Studio album by U-Roy
- Released: 1975
- Genre: Reggae, toasting, dub
- Label: Virgin
- Producer: Tony Robinson

U-Roy chronology
| U Roy (1974) | Dread in a Babylon (1975) | Natty Rebel (1976) |

= Dread in a Babylon =

Dread in a Babylon is an album by the Jamaican musician U-Roy, released in 1975. It was a part of Virgin Records' mid-1970s focus on Jamaican music and artists. The album was a commercial success in Jamaica and Great Britain, where U-Roy supported it with a tour. "Runaway Girl" was released as a single.

==Production==
The album was produced by Tony Robinson and engineered by Errol Thompson. The front cover depicts U-Roy's face masked by a haze of marijuana smoke. U-Roy was backed by the bands Soul Syndicate and Skin, Flesh & Bones. "Trench Town Rock" is an instrumental.
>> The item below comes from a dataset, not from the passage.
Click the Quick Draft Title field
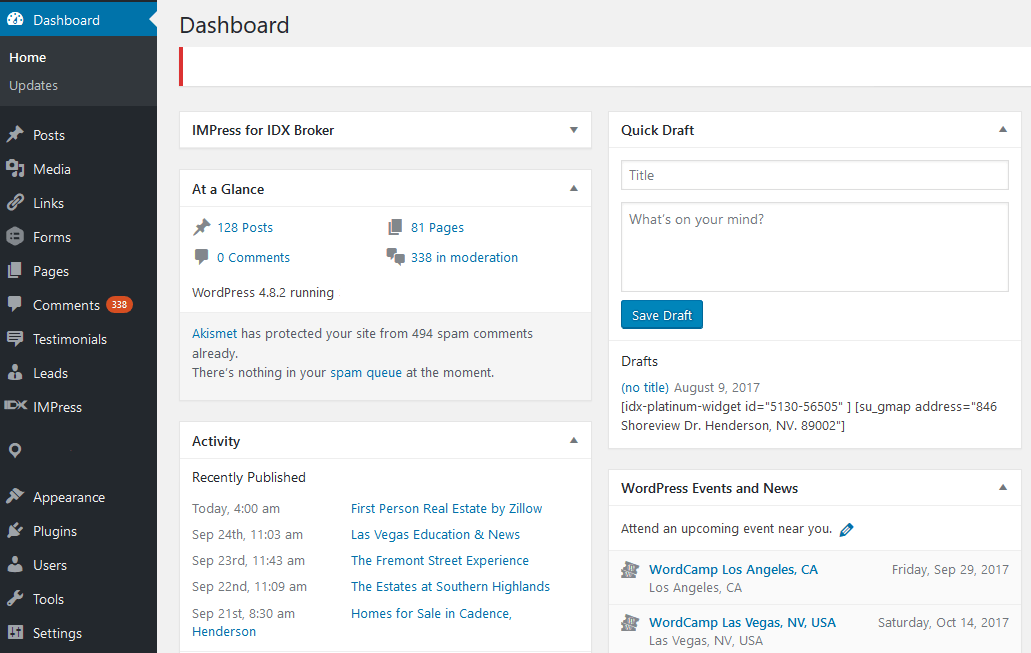The width and height of the screenshot is (1031, 653). (x=814, y=175)
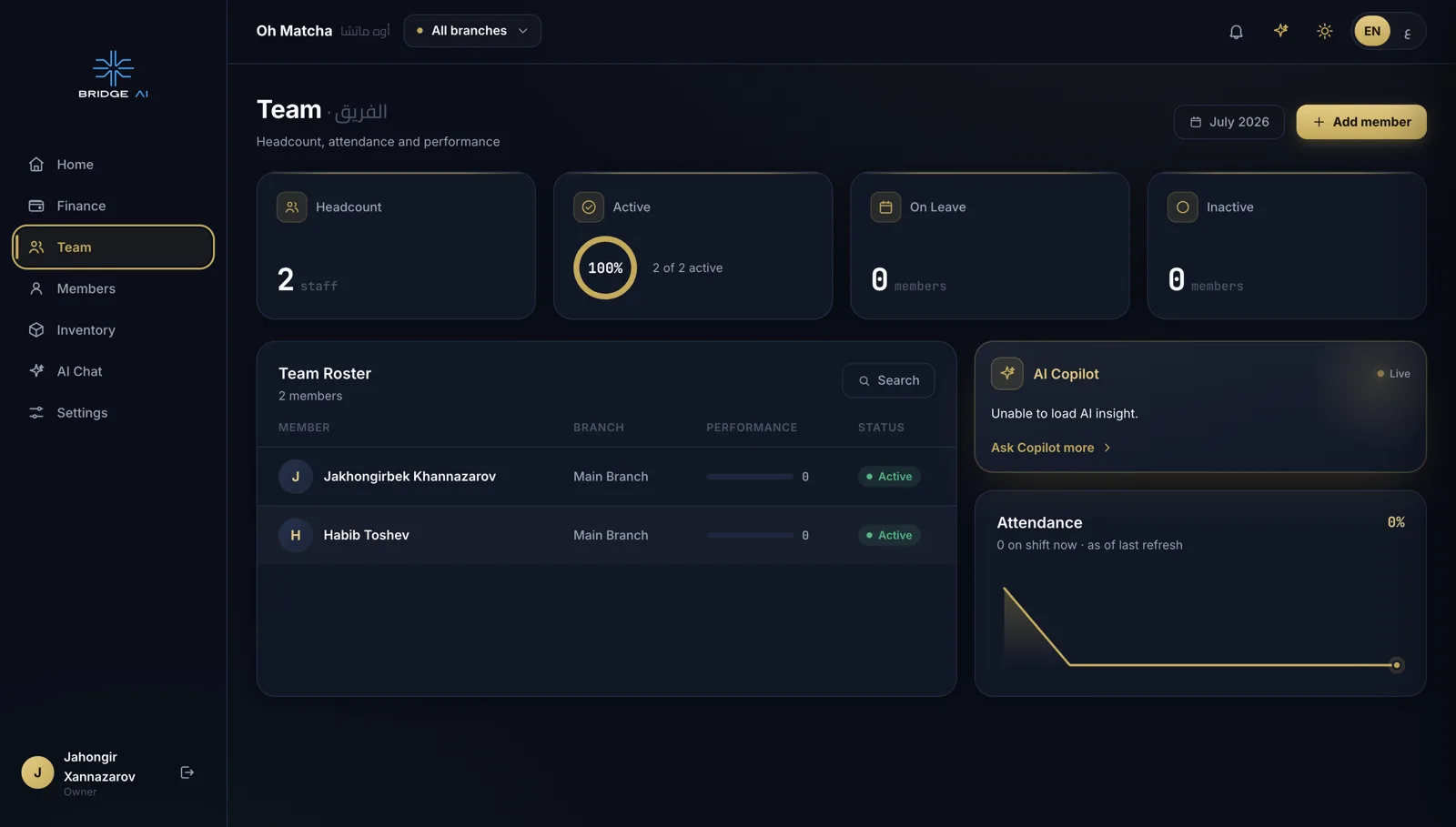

U-Roy's favorite song on the album was "Chalice in the Palace", on which he imagines himself smoking pot with Elizabeth II.

==Critical reception==

The Neath Guardian said that U-Roy's "screams, wails and babbled ideas capture the moment and free the music." The Birmingham Evening Mail called Dread in a Babylon "interesting, but uncompromising and largely incomprehensible." The Bristol Evening Post labeled it a "likeable reggae album with some nice vocal back-ups behind U. Roy's chatterings." Robert Palmer, in The New York Times, thought that the album was for only "the most wild-eyed fans" of reggae, due to its toasting style. The Omaha World-Herald called U-Roy a "hip rapper with roots".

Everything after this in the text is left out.